Roughly 24-48 hours on 1× A100 with 4096 parallel envs. See Booster Gym ICRA 2026 for a comparable sim-to-real recipe.
5.2. Sim-to-real
After sim training, real-robot deployment typically needs:
- Actuator network: a small MLP that maps motor command → actual torque (collect ~1 hour of random commands on the real robot).
- Curriculum: start with small commands, expand range over training.
- Noise injection: inject IMU/joint noise in sim to avoid jitter on real hardware.
Step 6 — On-robot inference loop
# robot_runner.py
import torch, time
from wbvla import VLAPolicy, LMOPolicy
vla = VLAPolicy.from_pretrained("./ckpts/vla_final")
lmo = LMOPolicy.from_pretrained("./ckpts/lmo_final")
robot = AgiBotX2() # wraps the teleop SDK
instruction = "pick the red box and place it on the top shelf"
while True:
obs = robot.get_observation() # ego image + state
# VLA @ 10 Hz
if time.time() - last_vla > 0.1:
arm_target, loco_cmd = vla.act(obs.image, instruction, obs.state)
last_vla = time.time()
# LMO @ 50 Hz
leg_torque = lmo.act(loco_cmd, obs.state)

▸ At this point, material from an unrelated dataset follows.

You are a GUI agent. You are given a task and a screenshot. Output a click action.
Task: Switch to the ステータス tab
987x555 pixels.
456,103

robot.send(arm_target, leg_torque)
Measured latency:
| Block | Latency (Jetson AGX Orin) |
|---|---|
| VLM encoder (vision + language) | ~60 ms |
| LAM + decoders | ~30 ms |
| LMO policy | ~5 ms |
| Robot control loop | ~2 ms |
| Total VLA tick | ~95 ms (~10.5 Hz) |
Step 7 — Evaluating results
Headline numbers from the paper:
| Task | Modular baseline | WholeBodyVLA | Δ |
|---|---|---|---|
| Pick & place large-space | 52% | 71% | +19% |
| Push cart > 50 kg | 38% | 64% | +26% |
| Wipe table long-horizon | 41% | 60% | +19% |
| Average | 44% | 65% | +21.3% |
Known weaknesses:
- Failures cluster when the VLA tick slows beyond 200 ms (GPU thermal throttling) — the robot "freezes" mid-task. Fix: distill a smaller VLM (~1B params) or apply speculative decoding.
- Contact-rich bimanual tasks (opening jars, unscrewing lids) remain weak. Future work likely adds tactile sensing.

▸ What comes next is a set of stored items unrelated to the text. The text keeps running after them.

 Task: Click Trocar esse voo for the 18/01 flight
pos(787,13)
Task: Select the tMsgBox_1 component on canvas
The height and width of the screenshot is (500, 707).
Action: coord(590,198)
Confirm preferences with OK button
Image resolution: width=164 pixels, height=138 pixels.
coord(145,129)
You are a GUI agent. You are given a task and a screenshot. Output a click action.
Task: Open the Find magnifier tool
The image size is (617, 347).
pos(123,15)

Pitfalls when reproducing the pipeline
- Do not run VLA and LMO at the same rate. This is the most common mistake. VLA targets intent, LMO targets stability — two objectives require two loops.
- LMO domain randomization must include "carrying payloads". Many implementations forget payload randomization and the robot loses balance the moment it picks up a 20 kg box.
- Teleop data must have synchronized timestamps across arm action and loco command. A 50 ms misalignment teaches the decoder bad correlations.
- Frozen pretrained VLMs beat full fine-tuning. You will not have enough robot data to fine-tune a 7B+ VLM without catastrophic forgetting.
- Always evaluate on the real robot, not just sim. The sim-to-real gap is especially wide for loco-manipulation because contact dynamics are hard to model.
Transferable lessons
- Separate "intent" from "execution" — this pattern carries over to navigation (planner + controller), autonomous driving (perception planner + low-level control), and even software (orchestration layer vs. execution layer).
- Action-free pretraining on video is a cheap path. If you have thousands of hours of task video without action labels, do not throw it away — LAM-style training can use it.
- A shared latent space for heterogeneous actions (arms + legs) enables multi-task generalization. Beyond robotics, this is a useful design hint: design a common interface first, decoders later.